Kellogg looks to eat into General Mills’ market share

Universal Press Syndicate

For risk-shy investors who are ducking into the pantry section of consumer staples, cereal king Kellogg is a natural idea. But food producers don’t guarantee a safe investment; meat mavens Smithfield and Tyson have both posted negative average operating cash flow growth over the past five years.

Still, with many consumers financially pinched and drawn to cereal as a cheap and easy meal, Kellogg’s status as the world’s leading cereal maker looks like a decoder ring for profits. Rival General Mills recently noted, “Industry growth in 2009 was the best we’ve seen in 14 years,” adding that there’s room for more growth, as cereal is still consumed at only a third of breakfasts.

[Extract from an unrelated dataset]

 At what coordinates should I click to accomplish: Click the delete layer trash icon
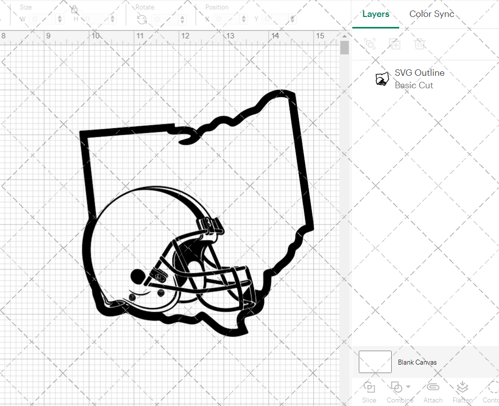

Kellogg’s supermarket clout notwithstanding, the company does lag peers in certain areas. Sales growth in the Asia/Pacific region appears to be several percentage points behind that of General Mills. In addition, shareholders in H.J. Heinz (a Motley Fool Income Investor recommendation) have benefited from a faster-growing dividend in the past five years. Other competitors include Ralcorp, which owns the Post cereal portfolio. And a more immediate threat may come from private-label brands, which are growing briskly.

Right now, General Mills looks more attractive, thanks to its diversity in major food categories and its slightly higher dividend yield. But don’t count Kellogg out in the future.

Ask the Fool

Q: Are 401(k) plans good things? – K.G., Salinas, Calif.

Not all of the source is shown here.